HSB: Young Adults Most Likely to Be Targeted in Cyber Attack

September 20, 2016

More than one-third of U.S. consumers experienced a computer virus, hacking incident or other cyber attack in the past 12 months, a survey by Zogby Analytics for The Hartford Steam Boiler Inspection and Insurance Company (HSB) reported, and young adults 18-24 were the most likely victims.

The nationwide survey also found that victims of cyber crimes almost always spent money to recover from the attack, primarily to restore data and purchase software. In 23 percent of the cases, people spent between $1,000 and $5,000 per incident, while 56 percent spent less than $500.

“Consumers rely on smartphones, personal computers and tablets for virtually every aspect of their lives,” said Timothy Zeilman, vice president and counsel for HSB, part of Munich Re. “Their personal information is stored online and increasingly their home systems are connected to the Internet. The threat to cyber security for individuals and families is significant and growing.”

The top two concerns among consumers were potential cyber attacks (66 percent “somewhat” or “very” concerned) and online fraud (62 percent).

Of the 37 percent of respondents who reported a cyber attack, almost half (42 percent) were in the 18-24 age group, compared with 34 percent of people ages 55-69 and 22 percent age 70 plus. The most common type of damage was a computer virus or other unwanted software (69 percent).

Online fraud leading to theft of money or property was experienced by 18 percent of those surveyed. Younger people were the biggest targets, with 26 percent of victims ages 18-29, compared with 11 percent ages 65 and older. Despite the results, approximately 45 percent of those age 50 and older were very concerned about online fraud, compared with only 37 percent of those ages 18-29.
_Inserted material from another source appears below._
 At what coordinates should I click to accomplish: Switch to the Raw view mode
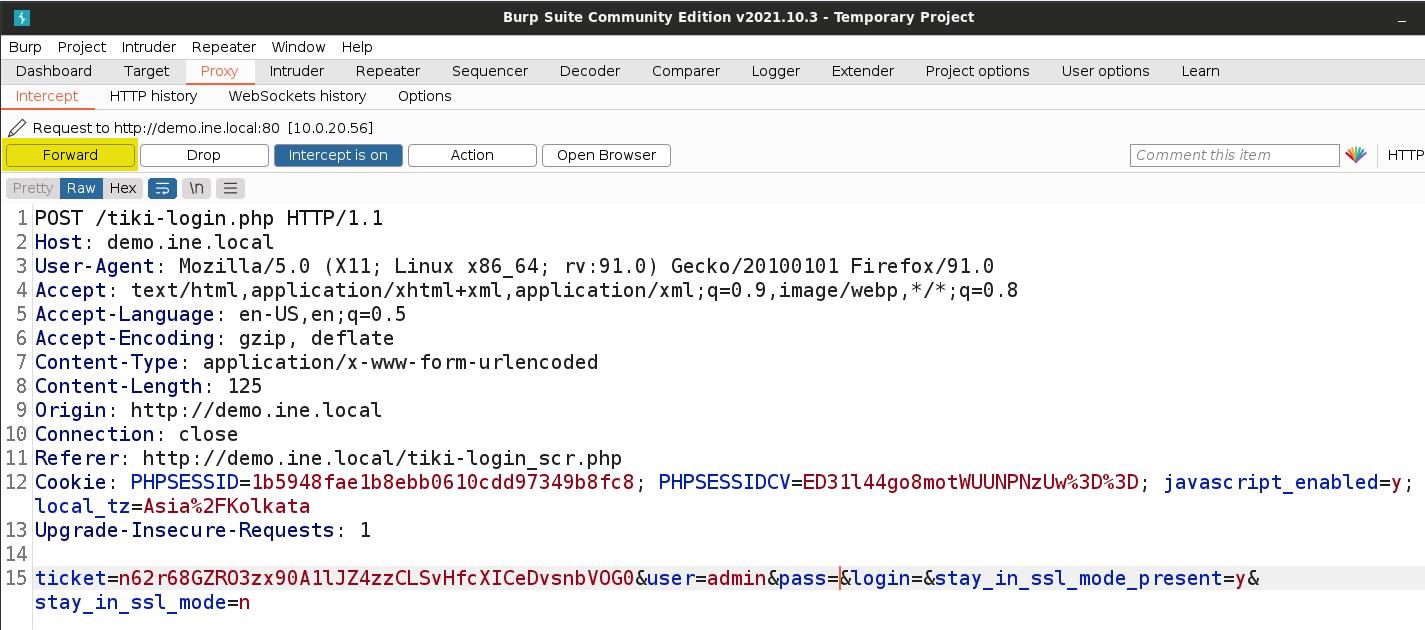click(81, 188)
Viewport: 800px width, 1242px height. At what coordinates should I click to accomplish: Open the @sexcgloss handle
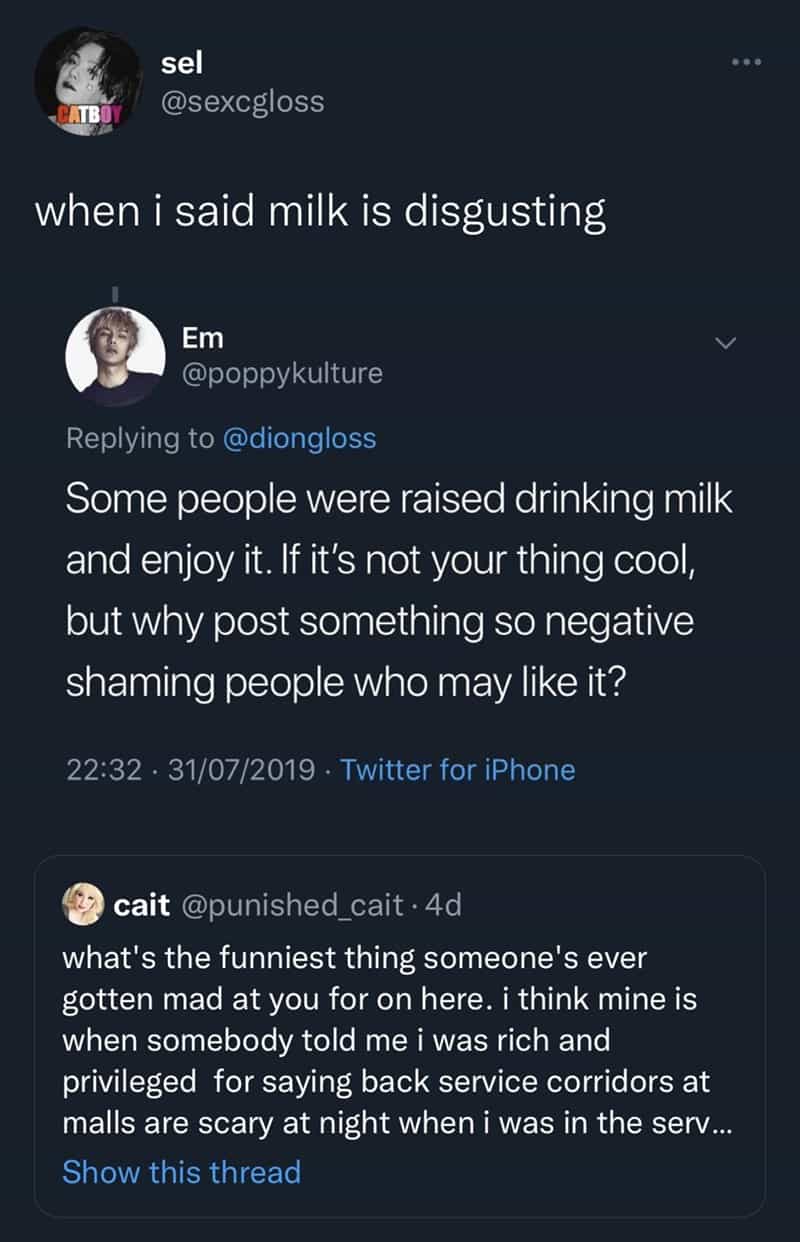[x=242, y=101]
A cyber extortion threat or demand was experienced by 11 percent of respondents and 71 percent of the incidents involved demands for money to unlock fraudulently encrypted data. More than half of those affected (53 percent) refused to pay, although some paid multiple times — 15 percent of them four or more times.

Zogby Analytics was commissioned by Hartford Steam Boiler (HSB) to conduct an online survey of 1,500 adults in the United States. Based on a confidence interval of 95 percent, the margin for error is plus or minus 2.6 percentage points, meaning all other things being equal, the identical survey repeated will have results within the margin of error 95 times out of 100.